Вот уже год, как я не хожу в школу, подчиившись воле отца, который рехнулся на идее домашнего образования. Видимо, это у наших в моде, а мода — практически всё, держит в тисках кастовости, не пускает. Впрочем, это даже не мода, а кастовый признак неприкасаемых, отменяющий «жизнь вообще» и от нее не зависимый. Сидит, предположим, такой хмырь, у которого обостренное чутье на своих, и принюхивается. И если от тебя чужаком несет, то рано или поздно тебе — хана. «Ааа, — скажет он. — А чем это от тебя пахнет?» И пусть ты бываешь в нужных местах, ведешь нужные разговоры, спасения тебе нет. Поэтому мой бедный отец старается за троих, так как в последнее время сам чувствует, что от него стало пованивать. Словом, строго следуя предписаниям, он истерически выписывает учителей. Упор делается на все, но главное — языки. По совету светил меня терзают английским, французским, немецким, древнегреческим и латынью. Латынь, как сказали отцу, — первейший приоритет, врата мудрости, поскольку все, что было мудрого сказано человечеством, было сказано по-латыни. И мы, извлекая из себя готовые афоризмы, даже и не догадываемся о первоисточнике. Дошло до того, что отец — к месту и нет — повторяет: «В законе спасение», «Да свершится правосудие, и да погибнет мир!», «Законы написаны для бодрствующих», «Какую пользу могут принести законы там, где нет нравственности?» и так далее. Правда, остается неясным, что он имеет в виду, произнося «законы», «нравственность», «правосудие». Ибо — где он все это видел? У меня есть подозрение, что в слова, остающиеся для него пустыми, отец каждый раз вкладывает иной «смысл», поставленный на службу сиюминутным нуждам и обстоятельствам. Тут бы и римляне за голову схватились, а что говорить обо мне? К чему заучивать формулировки, коль скоро не знаю их составляющих? А откуда мне знать, если они в моем милом отечестве по «назначению» не употребляются? Оттого «пустота, наводящая ужас», но, увы, — процесс запущен и идет полным ходом. И у нас, будто крыс в сытом подвале, учителей расплодилось видимо-невидимо. В частности, недавно к нам прибыл новый учитель-немец, привезенный отцом из Германии. Немец не стар, в меру ухожен, без эксцессов брезглив; держит себя с достоинством и легким высокомерием, что, впрочем, дается ему с трудом; с людьми — ровен и прям, что, учитывая мое окружение, немалая редкость. Немец учит меня астрономии, астрологии и другим «астральным наукам», претворяя в жизнь идею отца, который кишит идеями, точно вшами.
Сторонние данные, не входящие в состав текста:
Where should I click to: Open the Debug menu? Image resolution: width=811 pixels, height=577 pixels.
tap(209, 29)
С грузом идей отец был рожден — они росли вместе с ним, как растут селезенка и печень, старели. Но, как печень и селезенка, они были не он, они жили отдельно и от него не зависели. Жизнь шла своим чередом, отец богател, жирел, а эти «его» идеи, будто напасть какая, никак не давали ему покоя, готовые выкарабкаться наружу и разнести все то, что было уже устроено, вдребезги. Они шли против отца и решительно не хотели соотноситься с его кастовой принадлежностью. Компашка отца, состовшая из друганов старой закваски и бандюг чекистского вымороченного призыва, звериным чутьем унюхала оппортунизм, поэтому мой бедный отец постоянно был под прицелом; и только авторитет расстрелянного из миномета, покойного тестя еще держал его на плаву. Но вернемся к отцовским баранам.
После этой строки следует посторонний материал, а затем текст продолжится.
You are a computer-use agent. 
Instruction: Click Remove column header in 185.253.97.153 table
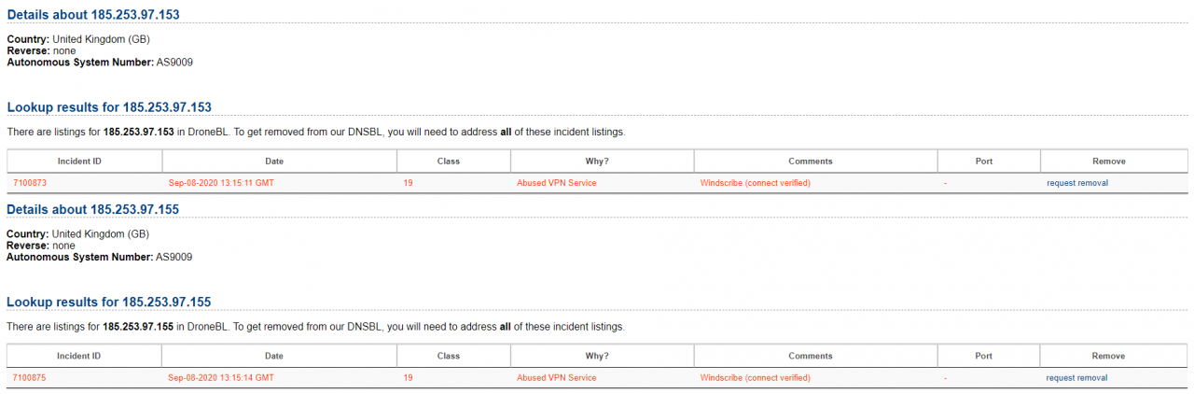pyautogui.click(x=1108, y=161)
Идеи настигают отца врасплох, выскакивая, будто черт из коробочки, и он, хмелея от неожиданного прозрения, без всякого на то резона вдруг говорит: «Следует поселить в нашем доме детей. Много детей, разных детей, можно цветных, девочка должна расти в коллективе». Он всегда говорит «девочка», будто у меня нету имени или он его просто не знает. «Прекрасно», — моя бесподобная мать делает едва заметный жест холеной рукой, и изогнувшийся в пояснице швейцар распахивает перед ней дверь; ей все равно, ей плевать, она не сейчас и не здесь; она умирает.